Stony Island Arts Bank – as it is now dubbed – will be a primary venue for the inaugural Chicago Architect Biennale, also opening on 3 October. A special preview benefit, BUILD I REBUILD, will take place 19 September 19th, during Expo Chicago.
Designed by William Gibbons Uffendell and built in 1923, the bank has had ‘a charged economic history, with lots of different characters who have been the owners,’ says Gates. Vacated in the 1980s, the building sits at 68th Street and Stony Island Avenue in Chicago’s South Side.
It is not far from here that the self-titled ‘social practice installation artist’ has spent the past nine years working on a series of urban rebuilding initiatives called the Dorchester Projects. After setting up home in a former storefront on South Dorchester Avenue, Gates purchased the neighbouring vacant house and began a design project to restore and reactivate it as a space for community interaction.
This soon led to the acquisition of another derelict building, which he transformed into the Listening Room, equipped with 8,000 LPs from Dr Wax Records. And before long a whole cluster of empty buildings were being reactivated by Gates’ Rebuild Foundation.
To help fund the Stony Island Arts Bank renovations, Gates repurposed marble salvaged from the building and carved them into 100 rectangular ‘bank bonds’. These works were sold at Art Basel in 2013, not only filling the coffers for the bank’s rehabilitation but also raising awareness among key players in the international art world.
Come October, the bank will open to the public with an installation by Portuguese artist Carlos Bunga and a new courtyard designed by Mexican architect Frida Escobedo.
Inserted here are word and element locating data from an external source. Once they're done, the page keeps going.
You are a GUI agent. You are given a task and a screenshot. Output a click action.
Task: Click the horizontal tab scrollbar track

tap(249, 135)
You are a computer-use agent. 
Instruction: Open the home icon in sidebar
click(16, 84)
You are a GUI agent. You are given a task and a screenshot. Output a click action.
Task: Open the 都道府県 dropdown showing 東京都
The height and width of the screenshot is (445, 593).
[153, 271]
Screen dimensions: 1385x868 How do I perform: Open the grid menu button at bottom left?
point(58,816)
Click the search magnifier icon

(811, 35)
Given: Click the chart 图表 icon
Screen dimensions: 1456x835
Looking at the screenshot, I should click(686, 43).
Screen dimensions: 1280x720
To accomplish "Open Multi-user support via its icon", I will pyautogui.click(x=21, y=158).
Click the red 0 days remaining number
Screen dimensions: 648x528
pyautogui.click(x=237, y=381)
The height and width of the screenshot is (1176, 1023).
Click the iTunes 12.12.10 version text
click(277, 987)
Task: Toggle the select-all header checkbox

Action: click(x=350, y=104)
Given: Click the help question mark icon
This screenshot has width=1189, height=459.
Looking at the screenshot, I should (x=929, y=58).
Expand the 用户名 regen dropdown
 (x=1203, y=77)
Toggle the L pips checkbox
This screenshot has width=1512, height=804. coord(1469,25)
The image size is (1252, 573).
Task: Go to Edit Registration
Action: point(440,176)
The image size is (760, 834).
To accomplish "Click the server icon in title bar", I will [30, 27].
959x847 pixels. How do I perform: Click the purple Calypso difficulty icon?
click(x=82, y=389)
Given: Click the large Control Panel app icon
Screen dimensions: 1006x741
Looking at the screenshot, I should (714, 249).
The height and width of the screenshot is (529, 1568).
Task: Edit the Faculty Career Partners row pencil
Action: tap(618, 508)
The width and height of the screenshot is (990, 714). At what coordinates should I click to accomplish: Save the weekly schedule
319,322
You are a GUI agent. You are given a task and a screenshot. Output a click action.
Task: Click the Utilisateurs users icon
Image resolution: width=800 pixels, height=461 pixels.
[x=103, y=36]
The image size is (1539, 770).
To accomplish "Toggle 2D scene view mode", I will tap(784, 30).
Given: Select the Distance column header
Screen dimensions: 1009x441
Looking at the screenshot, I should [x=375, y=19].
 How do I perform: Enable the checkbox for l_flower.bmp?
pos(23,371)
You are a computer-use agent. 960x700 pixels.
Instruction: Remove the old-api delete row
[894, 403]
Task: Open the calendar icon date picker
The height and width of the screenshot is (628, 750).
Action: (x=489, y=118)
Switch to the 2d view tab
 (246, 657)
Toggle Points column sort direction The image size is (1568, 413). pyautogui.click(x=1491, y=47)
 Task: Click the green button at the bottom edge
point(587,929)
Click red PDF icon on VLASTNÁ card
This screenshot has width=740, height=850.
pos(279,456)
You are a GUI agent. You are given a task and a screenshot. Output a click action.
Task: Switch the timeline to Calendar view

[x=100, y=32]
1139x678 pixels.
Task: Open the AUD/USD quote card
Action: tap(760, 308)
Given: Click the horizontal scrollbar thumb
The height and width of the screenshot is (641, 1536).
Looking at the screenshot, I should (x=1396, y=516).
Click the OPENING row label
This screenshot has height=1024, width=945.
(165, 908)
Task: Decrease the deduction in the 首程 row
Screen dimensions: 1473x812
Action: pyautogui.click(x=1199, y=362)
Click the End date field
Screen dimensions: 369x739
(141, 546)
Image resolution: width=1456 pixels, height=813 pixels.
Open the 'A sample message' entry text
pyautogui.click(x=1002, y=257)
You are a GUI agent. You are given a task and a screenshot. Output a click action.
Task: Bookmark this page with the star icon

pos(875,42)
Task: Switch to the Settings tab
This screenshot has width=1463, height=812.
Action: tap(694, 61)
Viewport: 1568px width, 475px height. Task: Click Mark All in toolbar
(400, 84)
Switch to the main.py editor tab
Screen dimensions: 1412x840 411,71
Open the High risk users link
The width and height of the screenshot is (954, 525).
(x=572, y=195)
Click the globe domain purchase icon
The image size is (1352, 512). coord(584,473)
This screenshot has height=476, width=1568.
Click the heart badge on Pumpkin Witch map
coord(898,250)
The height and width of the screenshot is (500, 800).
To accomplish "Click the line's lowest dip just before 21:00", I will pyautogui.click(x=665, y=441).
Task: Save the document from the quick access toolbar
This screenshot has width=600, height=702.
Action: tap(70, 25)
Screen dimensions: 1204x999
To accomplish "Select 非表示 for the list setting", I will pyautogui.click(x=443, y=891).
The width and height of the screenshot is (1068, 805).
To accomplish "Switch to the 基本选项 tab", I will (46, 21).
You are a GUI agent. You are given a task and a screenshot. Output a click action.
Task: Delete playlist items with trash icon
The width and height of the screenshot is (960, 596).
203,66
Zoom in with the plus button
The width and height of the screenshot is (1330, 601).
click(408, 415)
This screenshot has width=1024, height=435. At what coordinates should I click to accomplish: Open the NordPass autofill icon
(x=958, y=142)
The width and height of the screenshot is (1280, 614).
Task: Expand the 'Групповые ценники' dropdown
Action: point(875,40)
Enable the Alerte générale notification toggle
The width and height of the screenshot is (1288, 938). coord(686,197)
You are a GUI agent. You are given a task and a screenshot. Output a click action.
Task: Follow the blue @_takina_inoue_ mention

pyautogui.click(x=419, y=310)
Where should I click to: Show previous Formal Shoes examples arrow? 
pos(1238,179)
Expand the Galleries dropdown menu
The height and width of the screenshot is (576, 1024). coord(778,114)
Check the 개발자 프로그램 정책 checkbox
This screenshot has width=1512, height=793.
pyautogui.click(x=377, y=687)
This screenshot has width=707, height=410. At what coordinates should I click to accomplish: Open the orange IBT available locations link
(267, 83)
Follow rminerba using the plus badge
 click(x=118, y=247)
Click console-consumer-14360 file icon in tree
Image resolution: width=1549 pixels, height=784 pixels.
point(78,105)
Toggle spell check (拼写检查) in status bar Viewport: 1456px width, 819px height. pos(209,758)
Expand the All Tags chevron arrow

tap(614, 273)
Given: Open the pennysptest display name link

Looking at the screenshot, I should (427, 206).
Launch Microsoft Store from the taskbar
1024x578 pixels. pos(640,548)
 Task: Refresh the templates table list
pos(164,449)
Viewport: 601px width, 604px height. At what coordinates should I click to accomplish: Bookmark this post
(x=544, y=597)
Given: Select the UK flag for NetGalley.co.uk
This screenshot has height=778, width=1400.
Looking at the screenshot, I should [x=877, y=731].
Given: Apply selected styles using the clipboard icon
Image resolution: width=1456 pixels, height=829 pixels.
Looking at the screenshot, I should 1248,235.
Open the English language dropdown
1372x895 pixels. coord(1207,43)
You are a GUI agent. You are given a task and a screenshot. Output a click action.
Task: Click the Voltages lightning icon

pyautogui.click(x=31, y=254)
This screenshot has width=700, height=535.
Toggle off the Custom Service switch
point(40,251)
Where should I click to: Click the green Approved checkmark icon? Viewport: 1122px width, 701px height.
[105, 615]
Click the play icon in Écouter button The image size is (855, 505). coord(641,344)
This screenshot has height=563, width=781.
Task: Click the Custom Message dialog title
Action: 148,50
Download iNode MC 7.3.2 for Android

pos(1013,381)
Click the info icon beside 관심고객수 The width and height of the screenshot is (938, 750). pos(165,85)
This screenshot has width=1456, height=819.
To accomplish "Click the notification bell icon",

It will also play host to the vinyl collection of the ‘godfather of house music’, Frankie Knuckles, as well as the Johnson Publishing Archive – featuring titles like Jet, Ebony and Negro Digest – and 1990s ‘Negrobilia’ from collectors Edward J and Ana J Williams.
Says Gates: ‘It is an institution of and for the South Side – a repository for African American culture and history, a laboratory for the next generation of black artists and culture-interested people; a platform to showcase future leaders – be they painters, educators, scholars, or curators.’